My RNA-seq data has a large batch effect, known (the sequencing depth is different for the first two samples from the rest) and unknown.
first, I plotted a histogram on the count data.
then I did deseq using this code and checked the pca plot it is mixed up and the two samples with large counts are plotted between the two genotypes.
dds=DESeqDataSetFromMatrix(countData = countData, colData = colData,
design = ~Genotype+Rep+treatment+Time+Genotype*treatment+Genotype*Time+treatment*Time)
dds <- estimateSizeFactors(dds)
dds_5=dds[rowMeans(counts(dds,normalized=TRUE))>=5,]
dds_5 <- estimateDispersions(dds_5)
dds = nbinomLRT(dds_5, maxit=100,
full = formula(~Genotype+Rep+treatment+Time+Genotype*treatment+Genotype*Time+treatment*Time),
reduced = formula(~ Genotype+Rep+treatment+Time))
sizeFactors(dds)
sizeFactor between the first two samples, the last sample, and the others have huge variation.
rld = rlog(dds, blind = FALSE)
plotPCA(rld, intgroup= c("Genotype","Time", "treatment"))
They are mixed up even the same rep never get together
Then I tried svseq using the code below. I was switching the filter of rowMeans from 5 through 500 and the maxit from 100 through 100, 000, I am getting "___ rows did not converge in beta, labeled in mcols(object)$fullBetaConv. Use larger maxit argument with nbinomLRT" all the time. but I created batch as a factor based on what I see in the data. I tried with and without it.
Batch = c("1", "2", "3", "3", "3", "3", "3", "3", "3", "3", "3", "3", "3", "3", "3", "3", "3", "3", "3", "3", "3", "3", "3", "3")
dds=DESeqDataSetFromMatrix(countData = countData, colData = colData,
design = ~Batch+Genotype+Rep+treatment+Time+Genotype*treatment+Genotype*Time+treatment*Time)
dds$treatment <- factor(dds$treatment, levels = c("Con","Path"))
dds$Genotype <- factor(dds$Genotype, levels = c("BTx3042","SC599"))
dds$Time <- factor(dds$Time, levels = c("24","48"))
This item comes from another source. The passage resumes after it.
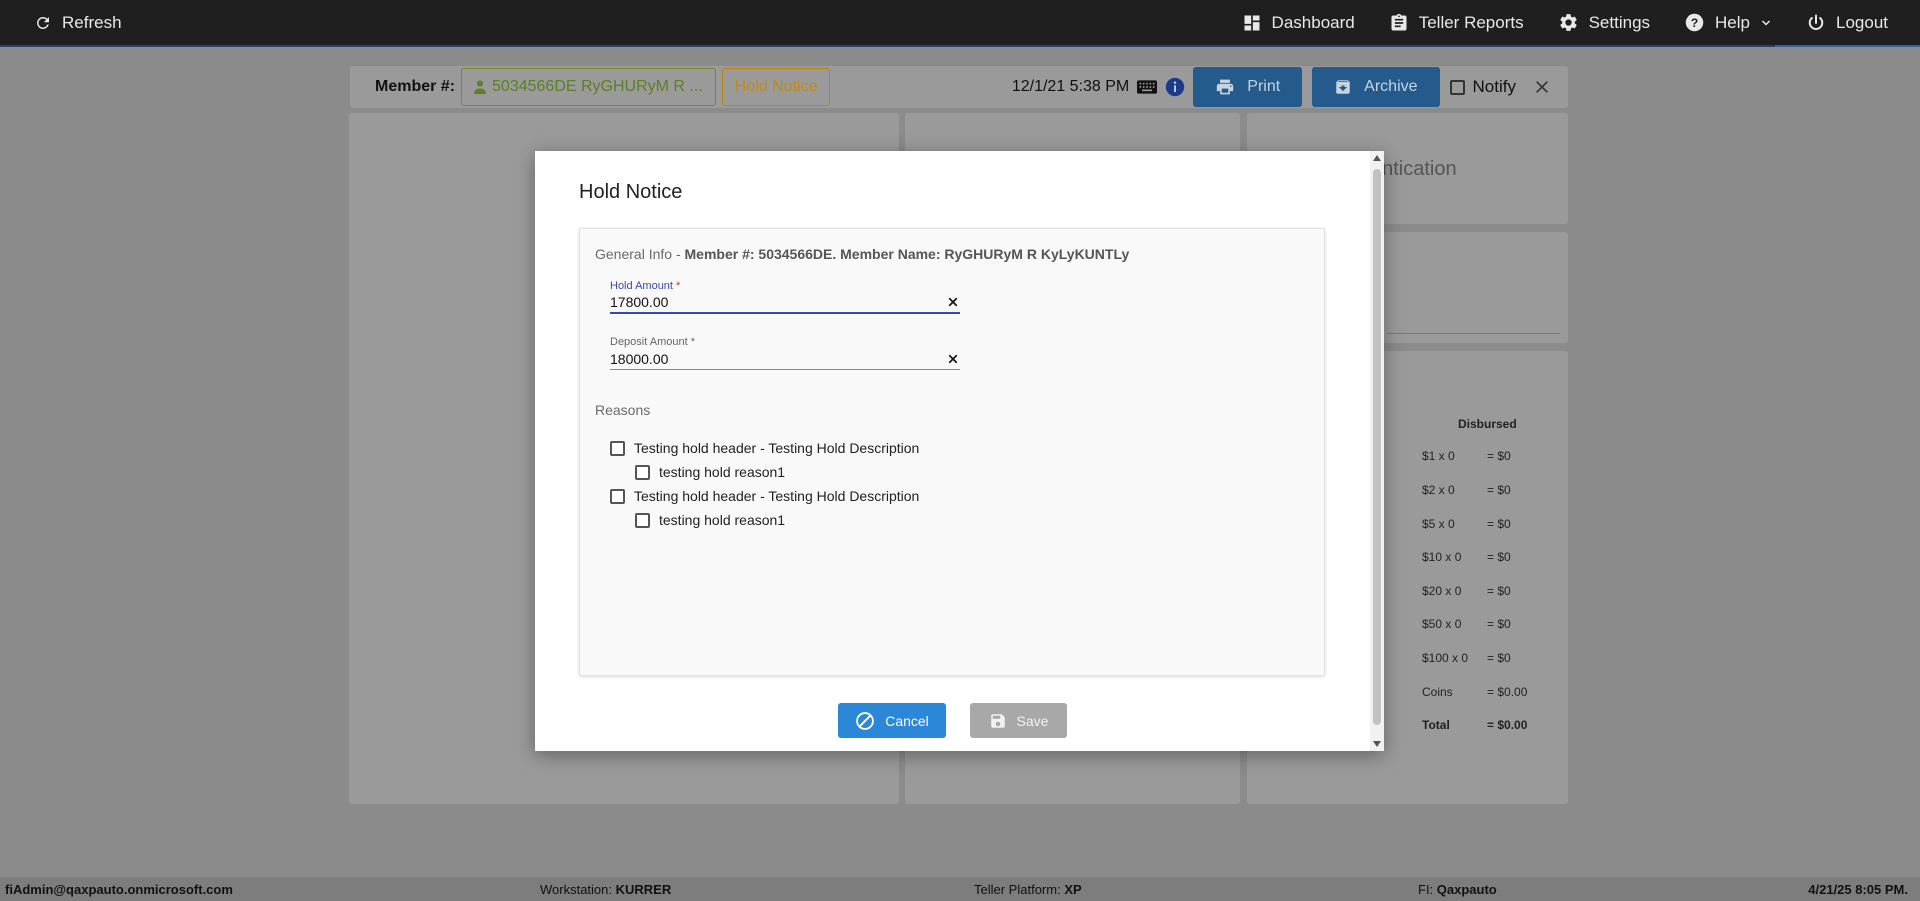 The image size is (1920, 901). What do you see at coordinates (644, 890) in the screenshot?
I see `footer-workstation-value: KURRER` at bounding box center [644, 890].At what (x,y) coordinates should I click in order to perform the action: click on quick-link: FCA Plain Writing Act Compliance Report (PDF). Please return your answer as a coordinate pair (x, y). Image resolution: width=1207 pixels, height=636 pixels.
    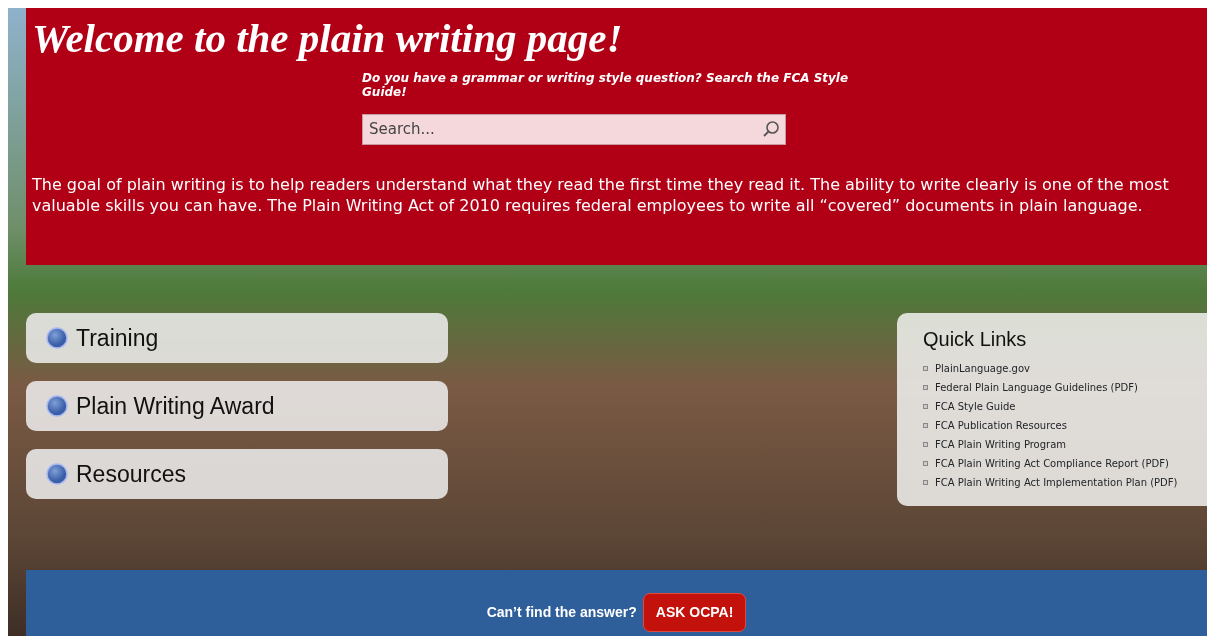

dds$Batch <- factor(dds$Batch, levels = c("1", "2", "3"))
mod = model.matrix(~ Batch+Genotype+Rep+treatment+Time+Genotype*treatment+Genotype*Time+treatment*Time, data=colData(dds))
mod0 = model.matrix(~1,data=colData(dds))
dds = estimateSizeFactors(dds)
countDat = counts(dds,normalized=TRUE)
countDat=countDat[rowMeans(countDat)>50,]
svseq = svaseq(countDat,mod,mod0, n.sv=3)
ddssva = dds
ddssva$SV1 <- svseq$sv[,1]
ddssva$SV2 <- svseq$sv[,2]
ddssva$SV3 <- svseq$sv[,3]
design(ddssva) = ~ SV1 + SV2 +SV3+
Batch+ Rep+Genotype+treatment+Time+Genotype*treatment+Genotype*Time
ddssva <- estimateSizeFactors(ddssva)
ddssva <- estimateDispersions(ddssva)
ddssva = nbinomLRT(ddssva, maxit=1000,
reduced = formula(~ Batch+Genotype+Rep+treatment+Time))
Michael Love Kevin Blighe Please help me.